== Stated task 1 ==
Retype the part of the outage report starting with "The team was" and going on through "at the source.".
== Stated task 2 ==
Answer these questions from the outage report:
(a) How many minutes did the major/total outage last?
(b) According to the Detection section, by what time was the Cloudsmith team investigating the incident?
(c) What error did more users report encountering at 22:36 UTC?

== Passage given ==
For 39 minutes between 22:20 UTC and 22:59 UTC on Tuesday 4th February, some or all users experienced a partial outage. This resulted in some requests to the site or downloads failing to load, sometimes.

For 43 minutes between 22:59 UTC and 23:42 UTC on Tuesday 4th February, all users experienced major/total outage. This resulted in all requests to the site and downloads failing to load, completely.

No data was lost during the incident.

Detection

The team was made aware of a potential incident at 22:02 UTC due to monitoring and service reports. The observability and monitoring detected increase latency on the frontend and in the databases. Due to the unusual patterns of traffic, the incident was escalated to the full team for investigation. By 22:10 UTC the Cloudsmith team was investigating the incident.

Recovery

The service was restored at 23:42 UTC by:

• Blocking all of the problematic traffic at the source.
• Bringing up additional database replicas to help process the backlog.
• Fixing an issue that prevented booting of the frontend instances.
• Bringing up new instances to replace the old ones that got killed.
• Deploying fixes to significantly reduce pressure on the databases.

Timeline

A moment-by-moment play describes exactly how this unfolded:

• 21:02 UTC: The service was exposed to a huge spike of traffic from many distinct locations. Over the hour, our services remained functional but the requests create a flood of new logs and other mementos that are processed.
• 21:49 UTC: Our production master database hits 100% utilization as it attempts to process backlogs related to background data processing, as a side-effect of the huge number of requests.
• 21:54 UTC: Our production replica databases hit 100% utilization as the backlog from the writes start impact reads for data.
• 22:02 UTC: Alerts are generated due to the write and then read latency over the past 15 minutes.
• 22:10 UTC: The Cloudsmith team starts to investigate the reason for the high utilization of the databases. It's common-place to see spikes for some short periods, but not with slowness.
• 22:20 UTC: The first reports of the site and downloads for the site being slow are received, as users start to see 504 Gateway Timeout errors due to the service not being able to respond in time.
• 22:28 UTC: The status page incident is created as "Partial Outage" and users are informed that we're investigating; at this point, it's understood to be a degraded database, but we're trying to determine why.
• 22:30 UTC: Frontend instances start to cycle due to failing health checks, because of the extreme latency with the databases.
• 22:36 UTC: More reports of users encountering 502 Bad Gateway due to an increasingly small amount of instances servicing requests.
• 22:38 UTC: Additional database replicas are brought online to help deal with the backlog while the source of traffic is identified. These don't come online until much later, as a side-effect of the master database being so write-locked.
• 22:40 UTC: The team discovers that a massive amount of traffic has been received and seems to correlate to the incident. The traffic shape is huge and irregular for the time of day and is also being sourced from many distinct geographic locations.

== Entries ==
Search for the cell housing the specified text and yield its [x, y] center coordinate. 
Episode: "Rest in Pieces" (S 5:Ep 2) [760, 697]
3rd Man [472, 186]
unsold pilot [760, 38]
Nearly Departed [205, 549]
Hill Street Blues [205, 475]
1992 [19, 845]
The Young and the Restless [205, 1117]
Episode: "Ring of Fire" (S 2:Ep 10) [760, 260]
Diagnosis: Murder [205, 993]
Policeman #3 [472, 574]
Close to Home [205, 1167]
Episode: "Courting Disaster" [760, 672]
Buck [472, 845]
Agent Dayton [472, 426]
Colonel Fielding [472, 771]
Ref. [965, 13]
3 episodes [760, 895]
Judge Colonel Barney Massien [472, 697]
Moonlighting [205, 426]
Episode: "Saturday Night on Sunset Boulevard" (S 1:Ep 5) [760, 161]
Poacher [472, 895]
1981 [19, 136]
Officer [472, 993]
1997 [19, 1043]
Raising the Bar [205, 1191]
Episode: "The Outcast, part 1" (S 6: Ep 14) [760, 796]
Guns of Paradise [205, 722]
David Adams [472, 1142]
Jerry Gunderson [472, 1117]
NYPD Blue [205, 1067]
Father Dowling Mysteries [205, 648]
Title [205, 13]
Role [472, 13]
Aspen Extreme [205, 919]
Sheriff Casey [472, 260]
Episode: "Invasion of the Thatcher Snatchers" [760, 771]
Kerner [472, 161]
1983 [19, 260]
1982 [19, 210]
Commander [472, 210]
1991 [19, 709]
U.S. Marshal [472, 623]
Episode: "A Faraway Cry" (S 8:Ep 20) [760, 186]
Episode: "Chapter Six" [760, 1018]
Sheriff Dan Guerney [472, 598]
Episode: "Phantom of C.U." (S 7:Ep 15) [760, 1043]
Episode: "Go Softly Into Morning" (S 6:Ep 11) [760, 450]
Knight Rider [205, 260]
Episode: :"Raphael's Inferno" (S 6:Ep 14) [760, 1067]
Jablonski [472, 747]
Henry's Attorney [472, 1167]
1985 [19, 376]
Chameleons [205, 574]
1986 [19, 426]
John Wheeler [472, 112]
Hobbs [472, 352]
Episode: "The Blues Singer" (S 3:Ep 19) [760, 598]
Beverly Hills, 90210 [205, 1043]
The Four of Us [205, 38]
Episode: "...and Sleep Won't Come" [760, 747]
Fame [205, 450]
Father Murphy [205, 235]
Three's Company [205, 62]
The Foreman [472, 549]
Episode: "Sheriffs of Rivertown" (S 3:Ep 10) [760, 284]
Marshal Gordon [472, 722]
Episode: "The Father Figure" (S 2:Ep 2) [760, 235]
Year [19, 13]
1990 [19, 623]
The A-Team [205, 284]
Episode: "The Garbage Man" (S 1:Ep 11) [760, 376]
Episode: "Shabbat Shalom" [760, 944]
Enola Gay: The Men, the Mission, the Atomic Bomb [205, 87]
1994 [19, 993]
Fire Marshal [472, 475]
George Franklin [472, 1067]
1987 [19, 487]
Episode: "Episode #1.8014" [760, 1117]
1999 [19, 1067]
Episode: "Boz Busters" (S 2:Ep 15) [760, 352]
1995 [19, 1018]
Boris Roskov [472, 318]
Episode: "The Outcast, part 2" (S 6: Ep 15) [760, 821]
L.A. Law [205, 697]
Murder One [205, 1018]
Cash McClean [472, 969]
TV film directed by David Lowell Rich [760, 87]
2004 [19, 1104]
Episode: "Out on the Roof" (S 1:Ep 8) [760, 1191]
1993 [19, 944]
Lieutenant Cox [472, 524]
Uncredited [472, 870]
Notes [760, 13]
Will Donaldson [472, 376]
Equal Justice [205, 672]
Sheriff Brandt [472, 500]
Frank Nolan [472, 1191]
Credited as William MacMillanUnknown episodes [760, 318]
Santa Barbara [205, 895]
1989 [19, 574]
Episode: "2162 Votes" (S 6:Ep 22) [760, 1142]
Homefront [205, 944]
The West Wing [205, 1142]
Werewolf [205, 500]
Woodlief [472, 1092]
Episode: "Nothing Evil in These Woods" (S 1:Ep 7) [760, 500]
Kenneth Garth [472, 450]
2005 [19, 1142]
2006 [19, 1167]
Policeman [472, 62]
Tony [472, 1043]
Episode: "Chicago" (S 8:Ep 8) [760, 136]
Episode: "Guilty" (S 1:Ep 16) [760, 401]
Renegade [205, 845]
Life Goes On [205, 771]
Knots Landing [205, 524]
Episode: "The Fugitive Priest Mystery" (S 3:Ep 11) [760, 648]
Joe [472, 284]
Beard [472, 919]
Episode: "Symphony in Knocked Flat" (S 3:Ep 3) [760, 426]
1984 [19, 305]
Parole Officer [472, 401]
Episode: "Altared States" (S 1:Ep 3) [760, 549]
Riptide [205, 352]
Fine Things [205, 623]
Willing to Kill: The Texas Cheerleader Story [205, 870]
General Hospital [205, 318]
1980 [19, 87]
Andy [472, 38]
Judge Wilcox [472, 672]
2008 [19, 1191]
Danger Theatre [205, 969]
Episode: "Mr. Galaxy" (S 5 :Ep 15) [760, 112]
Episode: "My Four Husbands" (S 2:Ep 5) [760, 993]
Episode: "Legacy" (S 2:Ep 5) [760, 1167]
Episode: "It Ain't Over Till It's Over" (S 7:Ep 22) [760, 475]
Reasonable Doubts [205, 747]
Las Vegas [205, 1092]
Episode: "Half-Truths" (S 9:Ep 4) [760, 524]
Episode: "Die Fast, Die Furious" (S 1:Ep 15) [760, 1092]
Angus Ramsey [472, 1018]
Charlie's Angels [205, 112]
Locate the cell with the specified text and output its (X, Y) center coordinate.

== Exercise answer 1 ==
The team was made aware of a potential incident at 22:02 UTC due to monitoring and service reports. The observability and monitoring detected increase latency on the frontend and in the databases. Due to the unusual patterns of traffic, the incident was escalated to the full team for investigation. By 22:10 UTC the Cloudsmith team was investigating the incident.

Recovery

The service was restored at 23:42 UTC by:

• Blocking all of the problematic traffic at the source.

== Exercise answer 2 ==
(a) 43 minutes
(b) 22:10 UTC
(c) 502 Bad Gateway